GIVEN DATA:
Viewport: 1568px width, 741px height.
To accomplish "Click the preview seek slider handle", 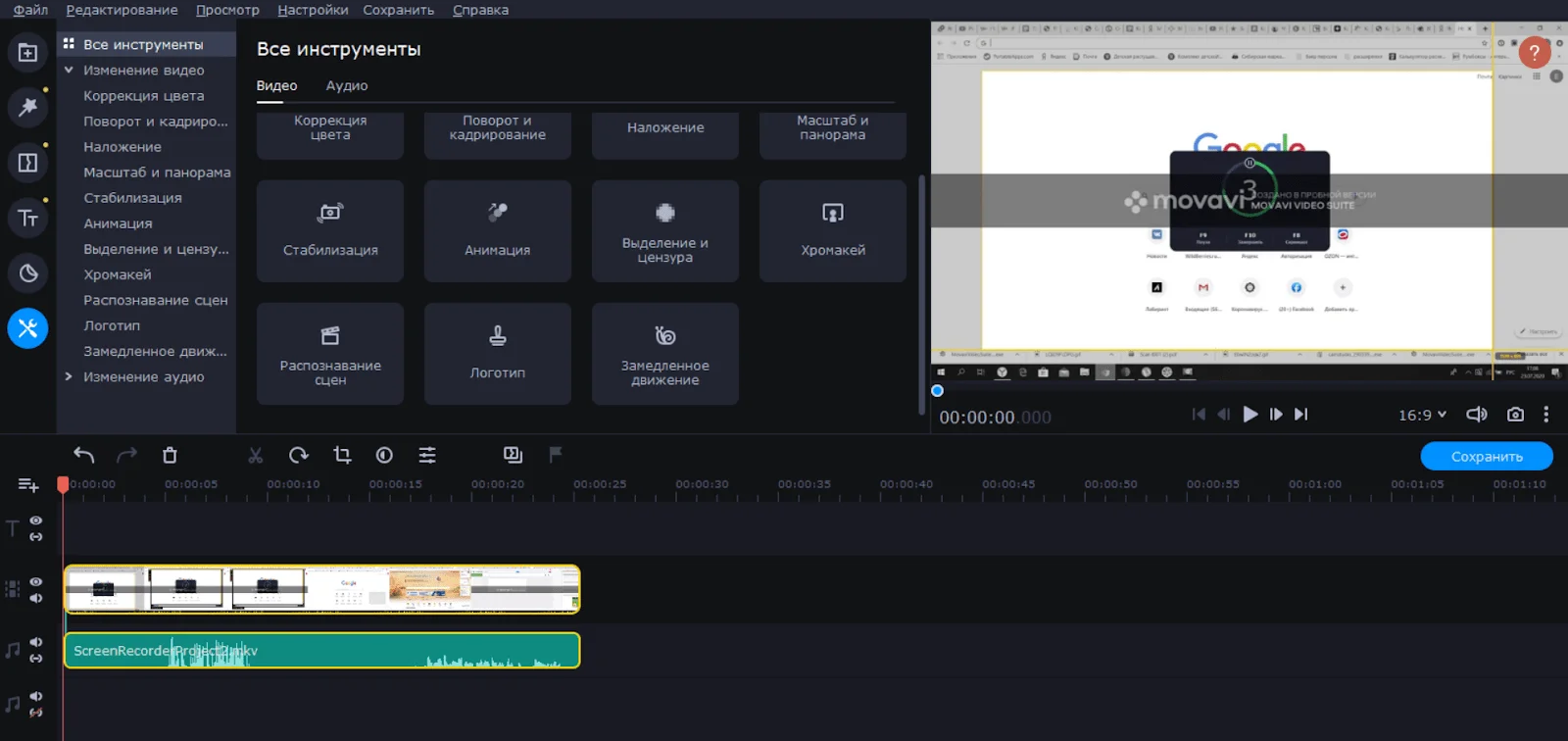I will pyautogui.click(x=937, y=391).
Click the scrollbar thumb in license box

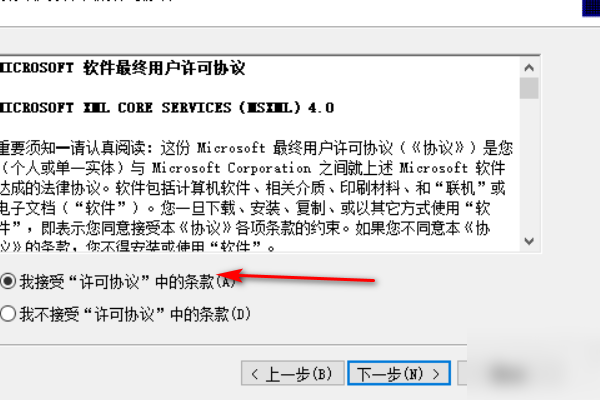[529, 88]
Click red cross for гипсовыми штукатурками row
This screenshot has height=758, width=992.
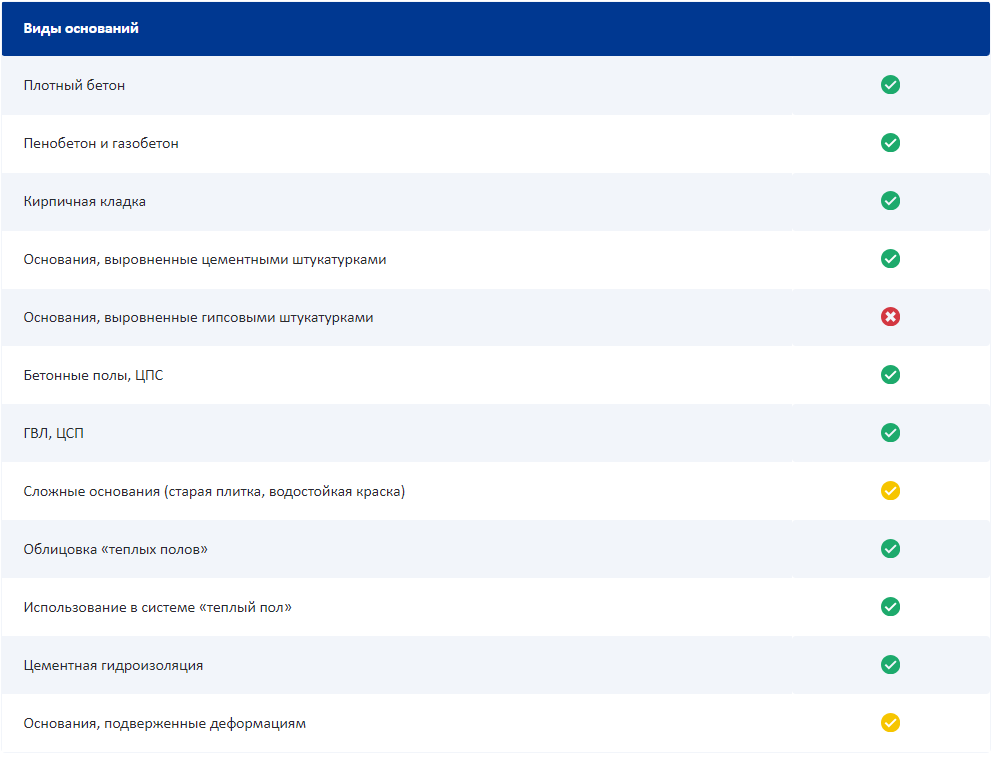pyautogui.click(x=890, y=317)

* * *

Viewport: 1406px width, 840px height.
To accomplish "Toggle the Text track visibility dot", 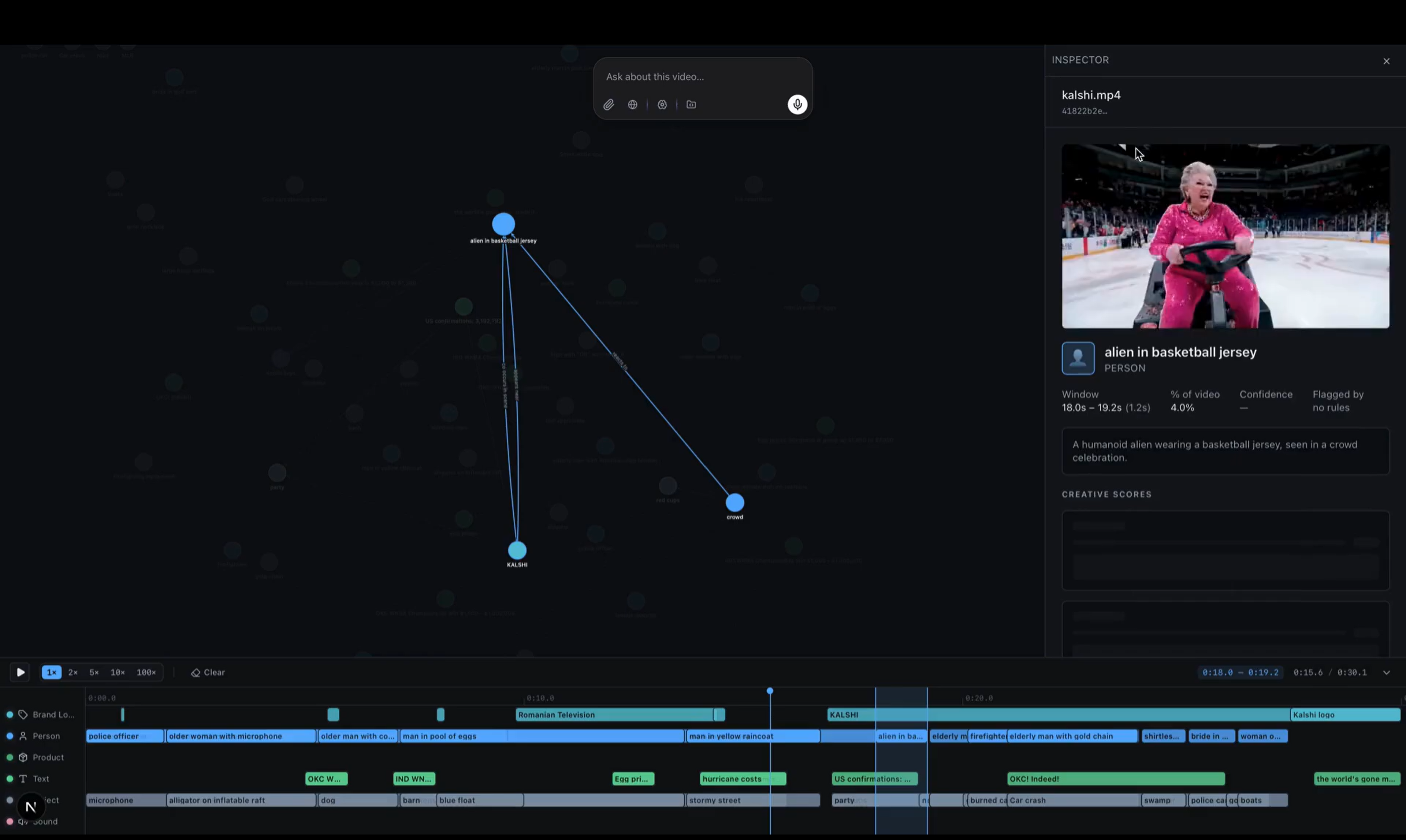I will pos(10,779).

==

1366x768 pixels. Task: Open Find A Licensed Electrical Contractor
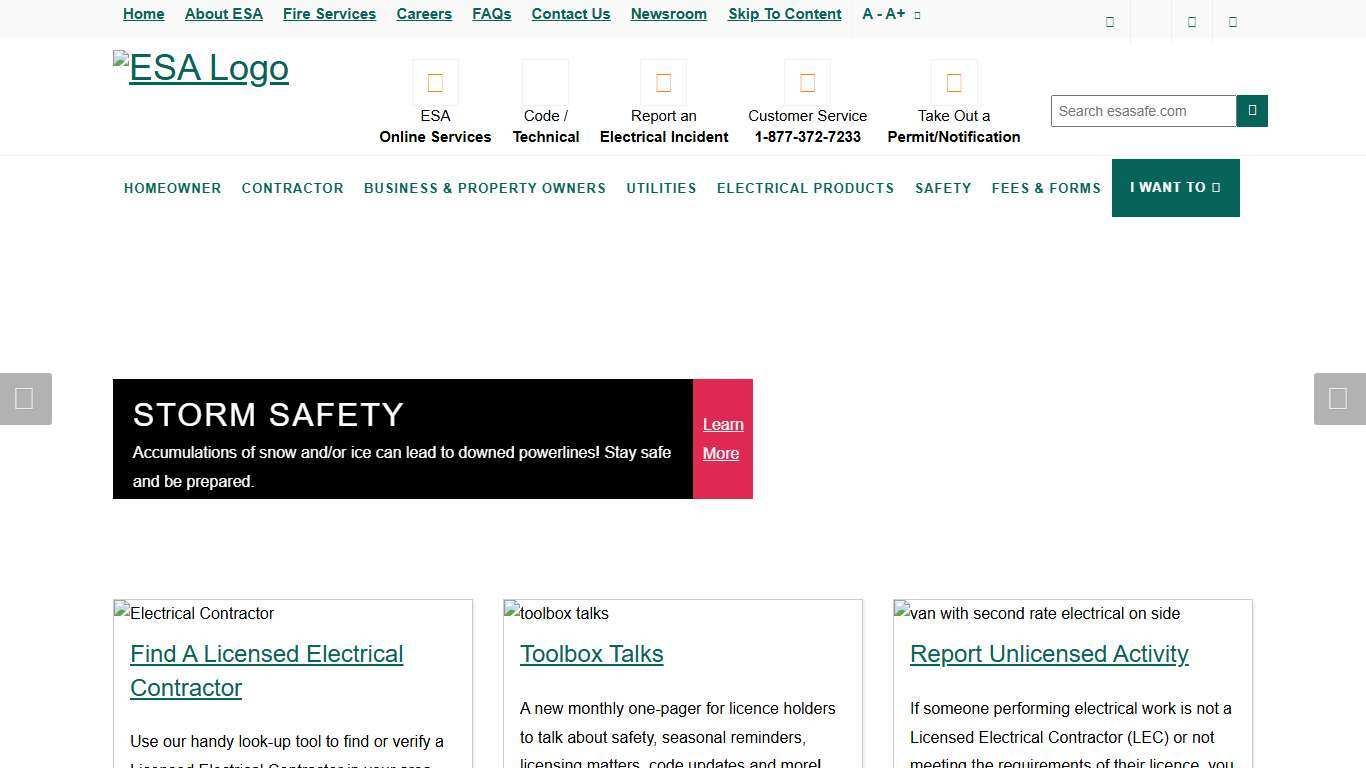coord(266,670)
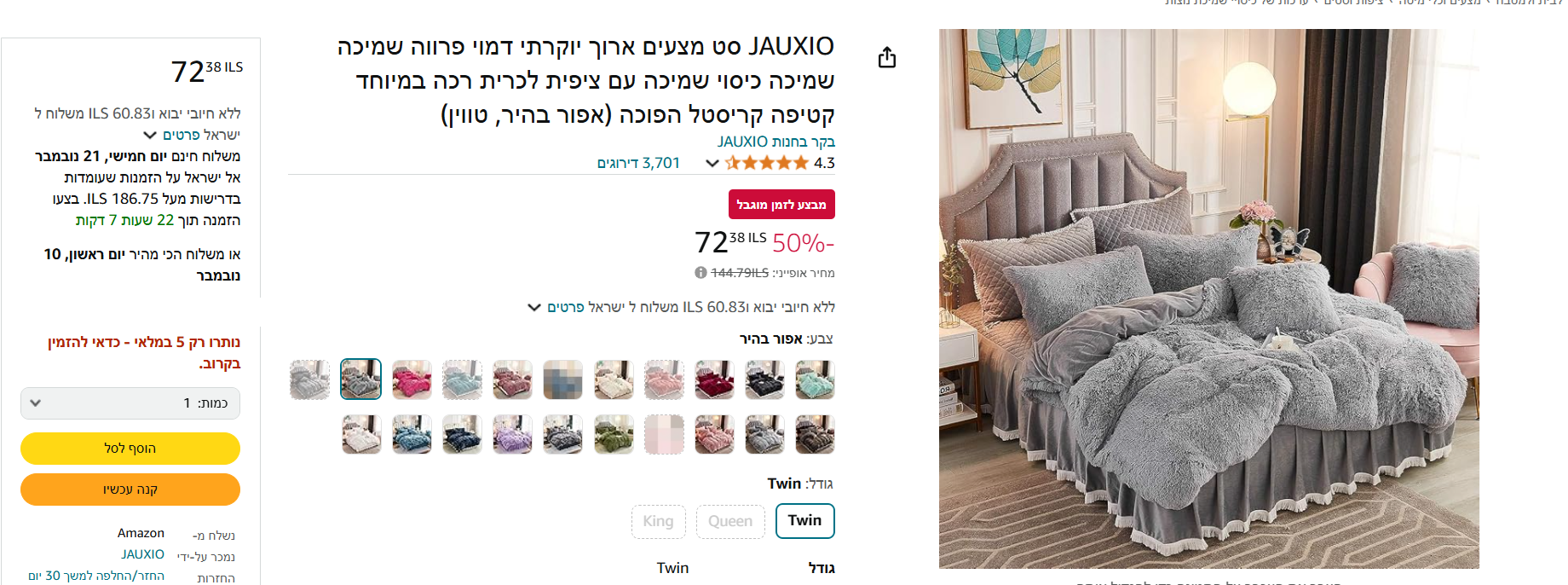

EXERCISE TASK:
In the stretch of the material above from the line containing "Click red cross" through the line containing "pyautogui.click(x=890, y=317)", switch "red" to "blue". Give back only those lines with nothing else changed, and leave out the pictures.

SOLUTION:
Click blue cross for гипсовыми штукатурками row
This screenshot has height=758, width=992.
pyautogui.click(x=890, y=317)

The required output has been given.